A la Virgen María, la amo, la aprecio y le rezo. Ella me consuela, me guía y me hace sonreír. Ella fue quien me condujo a Dios. Mi primer encuentro con ella fue en Nuestra Señora de la Salette (Alpes franceses). Allí estaba en la iglesia. Hubo una celebración y no sé por qué, pero lloré, lloré de amor. ¡Porque me di cuenta de que Dios era grande!
Pasaron unos años, la olvidé y Cristo no me habló mucho más... Y un día, en un aeropuerto, estaba pasando mis días "disfrutando de la vida" o, mejor dicho, desperdiciándola.
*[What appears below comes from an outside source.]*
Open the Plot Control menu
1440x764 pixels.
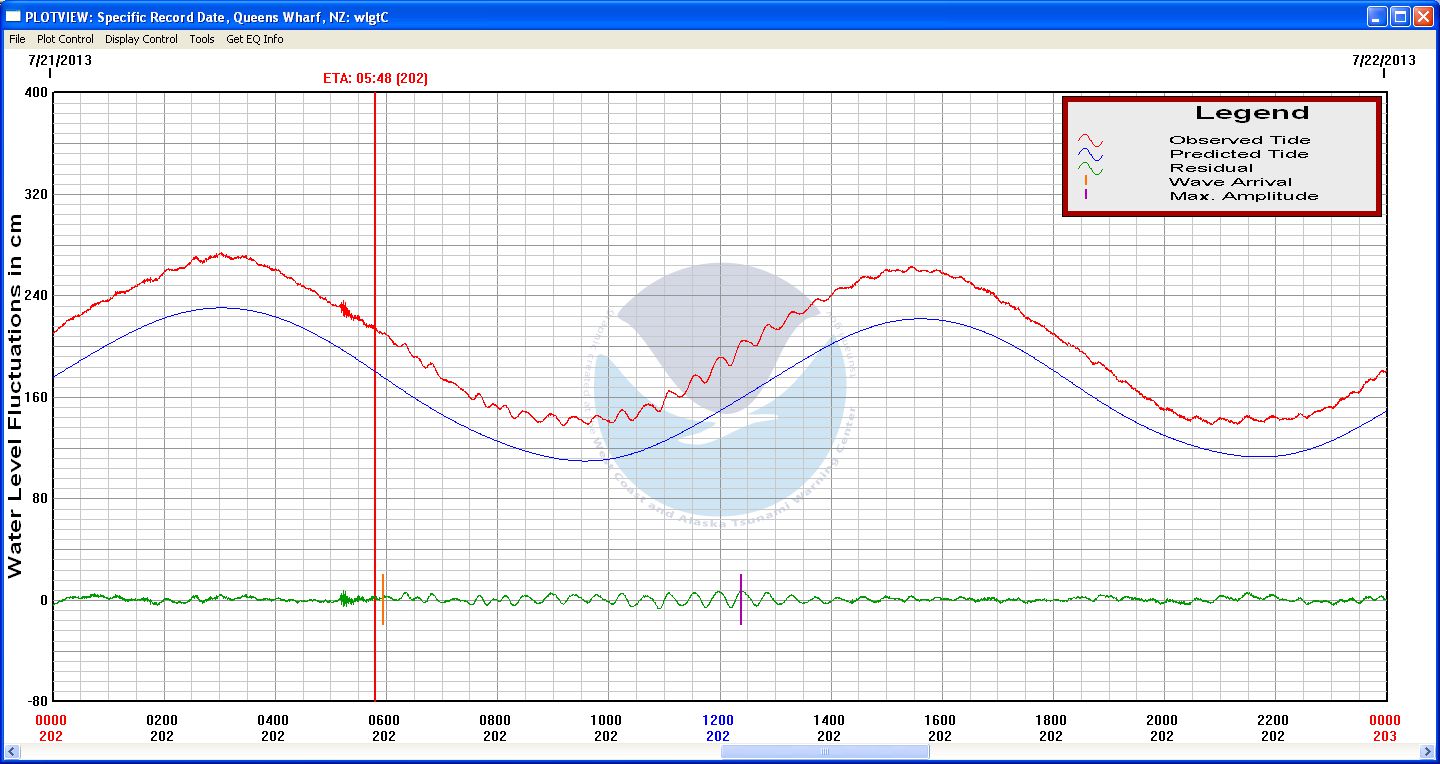click(65, 39)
Entonces conocí a un religioso que, mirándome a los ojos, me dijo, "voy a rezar a la Virgen María por ti". Así que lo reté diciendo: "No te lo he pedido, ¿por qué me dices eso? ¡No necesito tus oraciones!”. Entonces me fui y, unas semanas después, pensé en esa frase, “voy a rezar a la Virgen María por ti”. Decidí ir por la carretera de Compostela (España) a buscar… ¿A buscar qué? Sin duda, a buscar un sentido para mi existencia, encontrando sabor, en medio de esta sociedad donde siempre me he sentido diferente, inadaptado...
En el camino no encontré las respuestas a las llamadas preguntas "existenciales". Después de caminar hacia Pamplona, me dije, "no tengo que ir a Santiago, hay alguien esperándome en Lourdes”. Entonces, tomé el camino en sentido contrario y subí a Lourdes. Allí encontré a la Virgen María. Me recordó que “el Señor ha hecho maravillas en mí”. Es gracias a su amor que hoy elijo ser católico.
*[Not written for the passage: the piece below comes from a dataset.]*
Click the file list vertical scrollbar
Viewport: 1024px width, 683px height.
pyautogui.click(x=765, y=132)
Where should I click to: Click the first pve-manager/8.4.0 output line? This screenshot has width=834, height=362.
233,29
A veces resulta que estoy “en huelga” con Cristo, así que hablo con María y sin duda ella habla con Dios. Solo quisiera decirles a todos aquellos que necesitan ser consolados, a aquellos que están heridos, aislados, a todos los no amados de este mundo: sepan que en algún lugar alguien los espera, en algún lugar la Virgen María, Madre de Dios, Madre de los pobres, los acogerá y nunca los abandonará.
S.M.
Testimonio enviado a Marie de Nazareth, después de un Congreso Misión, septiembre de 2020.